▸ **作業一覧**:
(a) 死別後の悲しみについての文章を読み、次の問いに答えてください。
(i) このページでは何について述べていくと書かれていますか。
(ii) 家族や友人を亡くした時だからこそ、人はどうしてしまいがちだと書かれていますか。
(iii) 具体的な事例を知りたい場合、何を見るよう案内されていますか。
(b) 死別後の悲しみについての文章を、最後の文の後から書き継いでください。

▸ **元の文章**:
^^^^

死別後の悲しみ 辛い症状 悲嘆ケア

 

・具体的な事例は
死別の苦しみ 相談事例をご覧ください。

 

このページをご覧になっておられる方は現在、言葉では表現できないような悲しみの中にいるのかもしれません。

 

 

このページでは、今あなたが感じている悲しみや苦しみをどのように緩和していくのかを述べていきます。

 

悲しい時には悲しんでもいい

家族や友人を亡くしてしまうことの辛さは言葉には言い表せないほどのものがあります。

 

でもこんな時だからこそ、人は逆に頑張ってしまいがちです

 

「いつまでもくよくよしていても仕方がない。早く忘れてしまおう」

 

「遺された子供たちのためにも、しっかりしなければ」

 

また、ご自分を責めてしまう方もおられます。

 

「いつまでも忘れられない自分は情けない」

 

「心身の調子がよくない。自分がダメになってしまったのではないか?」

 

「生前にもっといろいろな事をしてあげたかった」

^^^^

▸ **提供情報**:
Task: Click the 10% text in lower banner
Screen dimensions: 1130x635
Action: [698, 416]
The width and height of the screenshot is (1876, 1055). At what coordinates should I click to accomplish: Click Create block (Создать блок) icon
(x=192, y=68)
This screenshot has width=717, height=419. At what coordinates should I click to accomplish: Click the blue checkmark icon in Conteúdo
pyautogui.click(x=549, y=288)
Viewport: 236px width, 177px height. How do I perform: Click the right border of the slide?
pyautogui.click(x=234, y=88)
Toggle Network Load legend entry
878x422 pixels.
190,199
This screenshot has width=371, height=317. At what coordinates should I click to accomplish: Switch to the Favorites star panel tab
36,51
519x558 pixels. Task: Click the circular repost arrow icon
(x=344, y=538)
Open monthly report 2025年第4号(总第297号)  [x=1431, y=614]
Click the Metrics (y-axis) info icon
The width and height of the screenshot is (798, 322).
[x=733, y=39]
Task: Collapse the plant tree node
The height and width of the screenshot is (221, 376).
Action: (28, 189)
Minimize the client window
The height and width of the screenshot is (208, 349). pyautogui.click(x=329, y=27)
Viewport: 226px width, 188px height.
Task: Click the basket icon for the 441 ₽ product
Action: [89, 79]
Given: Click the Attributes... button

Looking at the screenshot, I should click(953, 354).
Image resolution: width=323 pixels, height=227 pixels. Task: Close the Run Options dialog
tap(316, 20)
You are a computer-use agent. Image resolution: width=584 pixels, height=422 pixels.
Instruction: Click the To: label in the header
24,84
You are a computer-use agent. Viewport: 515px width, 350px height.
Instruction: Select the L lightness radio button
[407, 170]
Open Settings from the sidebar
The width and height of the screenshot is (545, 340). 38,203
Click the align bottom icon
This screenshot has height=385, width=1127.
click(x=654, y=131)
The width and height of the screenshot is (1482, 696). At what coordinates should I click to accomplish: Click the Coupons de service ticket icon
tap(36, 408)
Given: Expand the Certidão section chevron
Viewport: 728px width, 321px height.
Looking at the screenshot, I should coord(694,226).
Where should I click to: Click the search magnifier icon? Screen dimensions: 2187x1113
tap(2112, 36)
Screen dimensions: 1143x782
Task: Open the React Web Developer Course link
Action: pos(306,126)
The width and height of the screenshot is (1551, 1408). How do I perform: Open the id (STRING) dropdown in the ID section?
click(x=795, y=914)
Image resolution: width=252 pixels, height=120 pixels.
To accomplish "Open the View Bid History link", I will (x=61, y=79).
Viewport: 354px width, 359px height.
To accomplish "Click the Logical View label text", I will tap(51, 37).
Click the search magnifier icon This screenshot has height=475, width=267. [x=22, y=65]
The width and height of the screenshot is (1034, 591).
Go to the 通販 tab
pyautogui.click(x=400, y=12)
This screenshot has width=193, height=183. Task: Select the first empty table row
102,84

^^^^

▸ **回答一覧**:
(a)
(i) 今あなたが感じている悲しみや苦しみをどのように緩和していくのか
(ii) 逆に頑張ってしまいがちである
(iii) 「死別の苦しみ 相談事例」

(b)
大切な人亡くしてしまうと様々な感情が出てくるものですが、「辛い気持ち」をなかなか人に話せないまま日々を頑張られている方多いのではないでしょうか?

 

このページをご覧になっておられる方の中にも「弱音を吐いてはいけない。早く元気にならなければ」とお考えの方もおられるかもしれません。

 

でもこのような時に「悲しい気持ち」を我慢しようとしたり、無理に元気を装ったりするよりは「悲しみ」や「苦しみ」といった感情を素直に認めてしまったほうがよいのです。

 

 

 

「すぐに元気を取り戻してポジティブに生きる」とか、「悲しい気持ちをゼロにしてすべてを忘れてしまいたい」ということは、死別の体験直後には難しいと思います。

 

そうではなく「悲しみを抱えつつも日常生活を過ごし、年単位の時間をかけながら元気を取り戻す」という考え方のほうが実際的だと思います。

 

(酷なことを書いているようで心苦しく思います。)

 

 

立ち直るにはどれくらいの時間が必要なのですか?

 

「もう永遠に悲しみから抜けられないのではないか」と感じられるかもしれませんが、そんなことはありません。

 

だいたい1年くらいたてば苦しい気持も落ち着いてきます。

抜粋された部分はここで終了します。